Thanks to a booze sponsorship, the black leather mini booths of the Rivington Street nightclub were filled with chatty and smiling partygoers, and they all seemed to be reveling in the film’s success. Pablo Schreiber arrived wearing a grin and a yellow button-down work shirt, looking more like his character on The Wire than the L.A.-loving wannabe filmmaker he plays in Happythankyoumoreplease.
"I hate L.A.," Schreiber said. "So I thought it would be funny to play a character who loves it, but I will never move out there."
I asked Schreiber, who won a Drama Desk Award in 2009, when he felt like he’d actually made it and that everything was going to be all right. "I don’t know if you ever feel like things are going to be all right, but what really settled me down was having a child. Suddenly your career and all the bullshit doesn’t seem as important."
Drinking and laughing against the backdrop of the strange, DNA-patterned wallpaper at CV Bar, actors and producers alike—including Paper Street Films’ Benji Kohn and Austin Stark, who produced Happythankyou—seemed both thrilled and at ease, but around the room a few slightly fresher faces looked a bit less secure. Brian Hesher, a young, blond aspiring actor, told me that he attended the party because he heard that Scott Rudin would be there.

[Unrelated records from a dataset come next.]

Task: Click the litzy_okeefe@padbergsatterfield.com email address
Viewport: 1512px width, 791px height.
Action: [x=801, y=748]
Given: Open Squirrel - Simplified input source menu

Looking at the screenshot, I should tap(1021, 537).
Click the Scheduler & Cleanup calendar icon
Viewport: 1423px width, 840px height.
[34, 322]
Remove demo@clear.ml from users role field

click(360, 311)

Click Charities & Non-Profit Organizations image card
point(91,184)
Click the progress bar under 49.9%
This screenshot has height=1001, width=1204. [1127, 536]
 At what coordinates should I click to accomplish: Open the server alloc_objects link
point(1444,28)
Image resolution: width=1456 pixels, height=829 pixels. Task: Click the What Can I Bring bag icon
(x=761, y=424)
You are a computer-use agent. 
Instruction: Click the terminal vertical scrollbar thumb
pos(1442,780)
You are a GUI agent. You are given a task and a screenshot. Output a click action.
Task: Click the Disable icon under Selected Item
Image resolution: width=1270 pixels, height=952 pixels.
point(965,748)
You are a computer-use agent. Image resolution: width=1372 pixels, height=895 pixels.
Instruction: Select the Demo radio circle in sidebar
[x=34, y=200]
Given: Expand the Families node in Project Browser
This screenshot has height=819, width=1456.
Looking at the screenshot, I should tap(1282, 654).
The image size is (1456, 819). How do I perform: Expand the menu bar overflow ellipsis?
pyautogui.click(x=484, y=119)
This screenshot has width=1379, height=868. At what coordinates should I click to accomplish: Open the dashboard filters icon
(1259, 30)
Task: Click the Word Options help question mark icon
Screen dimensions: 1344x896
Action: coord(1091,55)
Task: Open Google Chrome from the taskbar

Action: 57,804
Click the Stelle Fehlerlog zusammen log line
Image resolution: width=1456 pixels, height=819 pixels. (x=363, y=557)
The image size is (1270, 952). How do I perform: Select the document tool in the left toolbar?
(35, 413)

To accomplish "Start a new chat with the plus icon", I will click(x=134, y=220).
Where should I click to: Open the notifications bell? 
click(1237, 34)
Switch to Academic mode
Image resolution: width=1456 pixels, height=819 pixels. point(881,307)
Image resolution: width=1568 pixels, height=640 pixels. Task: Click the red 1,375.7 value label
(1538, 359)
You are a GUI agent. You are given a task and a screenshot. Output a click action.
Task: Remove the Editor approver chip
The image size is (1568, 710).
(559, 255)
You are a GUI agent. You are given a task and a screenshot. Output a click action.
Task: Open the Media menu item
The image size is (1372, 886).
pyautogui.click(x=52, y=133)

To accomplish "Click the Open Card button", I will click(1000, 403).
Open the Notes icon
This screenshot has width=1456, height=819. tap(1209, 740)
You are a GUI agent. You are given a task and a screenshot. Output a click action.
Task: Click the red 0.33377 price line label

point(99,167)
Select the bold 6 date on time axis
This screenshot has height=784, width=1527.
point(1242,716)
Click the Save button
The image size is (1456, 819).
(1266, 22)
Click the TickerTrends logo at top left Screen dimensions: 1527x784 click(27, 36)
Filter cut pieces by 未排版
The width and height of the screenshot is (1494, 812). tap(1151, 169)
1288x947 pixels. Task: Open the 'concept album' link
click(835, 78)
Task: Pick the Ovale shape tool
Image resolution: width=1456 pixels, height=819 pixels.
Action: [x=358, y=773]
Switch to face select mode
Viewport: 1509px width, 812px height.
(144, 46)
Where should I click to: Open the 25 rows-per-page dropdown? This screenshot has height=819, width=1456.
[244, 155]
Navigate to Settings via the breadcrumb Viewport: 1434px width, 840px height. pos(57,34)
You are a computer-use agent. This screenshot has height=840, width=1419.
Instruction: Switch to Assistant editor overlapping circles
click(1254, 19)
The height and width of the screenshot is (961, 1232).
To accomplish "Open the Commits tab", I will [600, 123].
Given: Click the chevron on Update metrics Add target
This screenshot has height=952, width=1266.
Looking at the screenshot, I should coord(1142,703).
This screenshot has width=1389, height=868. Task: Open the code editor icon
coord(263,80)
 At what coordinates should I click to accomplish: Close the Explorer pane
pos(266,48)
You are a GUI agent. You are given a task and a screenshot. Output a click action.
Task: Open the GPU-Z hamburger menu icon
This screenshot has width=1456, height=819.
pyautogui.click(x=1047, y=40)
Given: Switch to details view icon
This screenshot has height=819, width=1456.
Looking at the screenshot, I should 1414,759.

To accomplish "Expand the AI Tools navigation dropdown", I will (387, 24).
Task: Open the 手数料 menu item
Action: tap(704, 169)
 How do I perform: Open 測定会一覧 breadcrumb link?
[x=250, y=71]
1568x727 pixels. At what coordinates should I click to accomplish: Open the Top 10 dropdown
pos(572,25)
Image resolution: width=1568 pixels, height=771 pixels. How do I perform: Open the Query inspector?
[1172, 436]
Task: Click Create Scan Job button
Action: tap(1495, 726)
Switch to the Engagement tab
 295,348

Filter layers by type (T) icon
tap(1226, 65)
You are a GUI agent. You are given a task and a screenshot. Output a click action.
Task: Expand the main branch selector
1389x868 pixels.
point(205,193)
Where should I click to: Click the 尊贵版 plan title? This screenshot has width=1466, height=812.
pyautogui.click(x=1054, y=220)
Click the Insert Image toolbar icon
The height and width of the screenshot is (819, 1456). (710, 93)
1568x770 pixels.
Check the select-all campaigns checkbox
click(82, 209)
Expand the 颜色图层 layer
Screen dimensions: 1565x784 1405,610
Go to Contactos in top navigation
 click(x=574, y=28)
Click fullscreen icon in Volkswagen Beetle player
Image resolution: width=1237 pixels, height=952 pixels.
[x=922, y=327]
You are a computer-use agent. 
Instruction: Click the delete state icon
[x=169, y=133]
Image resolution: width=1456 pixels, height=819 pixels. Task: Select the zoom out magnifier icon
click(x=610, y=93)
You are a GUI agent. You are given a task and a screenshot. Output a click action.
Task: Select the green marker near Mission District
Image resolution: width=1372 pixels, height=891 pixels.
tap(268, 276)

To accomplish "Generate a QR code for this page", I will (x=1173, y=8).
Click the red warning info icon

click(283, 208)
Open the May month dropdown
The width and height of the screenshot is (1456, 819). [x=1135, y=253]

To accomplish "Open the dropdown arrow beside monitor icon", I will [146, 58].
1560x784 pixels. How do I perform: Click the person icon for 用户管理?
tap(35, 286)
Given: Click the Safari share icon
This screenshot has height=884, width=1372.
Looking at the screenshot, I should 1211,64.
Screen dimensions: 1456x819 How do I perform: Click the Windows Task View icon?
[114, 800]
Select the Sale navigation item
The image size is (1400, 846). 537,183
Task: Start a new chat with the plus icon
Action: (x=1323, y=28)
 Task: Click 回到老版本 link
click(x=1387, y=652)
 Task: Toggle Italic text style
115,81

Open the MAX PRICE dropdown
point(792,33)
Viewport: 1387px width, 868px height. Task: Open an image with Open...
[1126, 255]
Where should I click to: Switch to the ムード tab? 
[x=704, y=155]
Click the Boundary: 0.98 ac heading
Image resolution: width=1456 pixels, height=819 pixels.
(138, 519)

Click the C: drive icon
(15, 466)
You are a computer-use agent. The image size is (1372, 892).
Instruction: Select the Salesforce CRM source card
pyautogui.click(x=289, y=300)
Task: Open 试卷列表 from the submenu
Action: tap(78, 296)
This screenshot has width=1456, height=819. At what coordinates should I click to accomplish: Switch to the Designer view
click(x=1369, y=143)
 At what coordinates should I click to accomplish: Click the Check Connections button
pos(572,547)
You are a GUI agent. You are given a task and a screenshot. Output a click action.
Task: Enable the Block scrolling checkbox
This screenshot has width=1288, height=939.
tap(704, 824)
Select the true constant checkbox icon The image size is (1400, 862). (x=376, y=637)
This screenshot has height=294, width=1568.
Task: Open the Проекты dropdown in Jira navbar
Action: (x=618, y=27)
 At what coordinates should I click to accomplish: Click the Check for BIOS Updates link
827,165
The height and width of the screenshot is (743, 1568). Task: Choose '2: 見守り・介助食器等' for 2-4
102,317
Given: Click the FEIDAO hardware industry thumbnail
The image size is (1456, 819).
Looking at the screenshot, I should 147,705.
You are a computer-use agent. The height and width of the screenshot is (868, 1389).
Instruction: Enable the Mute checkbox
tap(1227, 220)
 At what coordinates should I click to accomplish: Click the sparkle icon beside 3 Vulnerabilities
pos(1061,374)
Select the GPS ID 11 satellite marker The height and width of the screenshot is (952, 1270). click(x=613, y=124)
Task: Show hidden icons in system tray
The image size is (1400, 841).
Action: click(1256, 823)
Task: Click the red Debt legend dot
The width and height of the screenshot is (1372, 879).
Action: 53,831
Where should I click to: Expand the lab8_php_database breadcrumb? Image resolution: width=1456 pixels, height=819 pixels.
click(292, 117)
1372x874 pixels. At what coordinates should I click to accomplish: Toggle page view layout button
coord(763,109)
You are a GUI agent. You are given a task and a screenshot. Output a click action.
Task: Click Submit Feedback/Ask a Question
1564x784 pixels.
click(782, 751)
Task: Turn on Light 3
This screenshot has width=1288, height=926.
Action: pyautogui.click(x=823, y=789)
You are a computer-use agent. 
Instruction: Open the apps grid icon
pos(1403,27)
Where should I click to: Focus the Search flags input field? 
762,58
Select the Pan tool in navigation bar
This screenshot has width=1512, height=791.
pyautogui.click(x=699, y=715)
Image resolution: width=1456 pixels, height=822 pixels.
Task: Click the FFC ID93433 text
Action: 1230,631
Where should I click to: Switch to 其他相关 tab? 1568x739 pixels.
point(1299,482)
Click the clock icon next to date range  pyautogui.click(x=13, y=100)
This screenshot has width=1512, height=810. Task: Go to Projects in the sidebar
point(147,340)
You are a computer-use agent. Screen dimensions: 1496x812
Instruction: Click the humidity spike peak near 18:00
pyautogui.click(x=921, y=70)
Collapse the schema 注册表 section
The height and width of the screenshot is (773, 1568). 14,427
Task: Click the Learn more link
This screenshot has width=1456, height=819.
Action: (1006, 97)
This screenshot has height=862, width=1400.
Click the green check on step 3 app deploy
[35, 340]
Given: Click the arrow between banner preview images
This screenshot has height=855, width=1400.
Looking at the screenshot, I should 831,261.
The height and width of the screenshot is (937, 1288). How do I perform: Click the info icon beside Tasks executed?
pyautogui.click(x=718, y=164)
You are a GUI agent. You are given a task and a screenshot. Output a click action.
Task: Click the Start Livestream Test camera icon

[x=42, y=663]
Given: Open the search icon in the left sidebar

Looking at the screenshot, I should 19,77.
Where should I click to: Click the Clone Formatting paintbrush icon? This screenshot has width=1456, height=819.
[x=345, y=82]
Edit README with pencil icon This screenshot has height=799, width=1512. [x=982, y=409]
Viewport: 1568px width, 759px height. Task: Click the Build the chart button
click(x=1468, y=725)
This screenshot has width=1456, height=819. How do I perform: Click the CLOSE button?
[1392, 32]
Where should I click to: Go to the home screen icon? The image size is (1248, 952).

"Have you ever seen the movie Swimming With Sharks with Kevin Spacey?" he asked. "It’s about a crazy, domineering producer who is kidnapped and held hostage. That movie was based on him!" Hesher stood at attention, sipping a vodka tonic with his eyes fixed on the door.
I had a sudden tinge of regret that I didn’t think to break out an old headshot or bring that script that I’d been working on. After all, making it is only getting harder, and I’m not getting any younger. I thought back to something Radnor had said about his film, "People think that it’s not sophisticated to be positive, and I think that’s backward. I’d like to turn that way of thinking around. That’s the underlying message of the film, and that’s what I’ve always tried to do."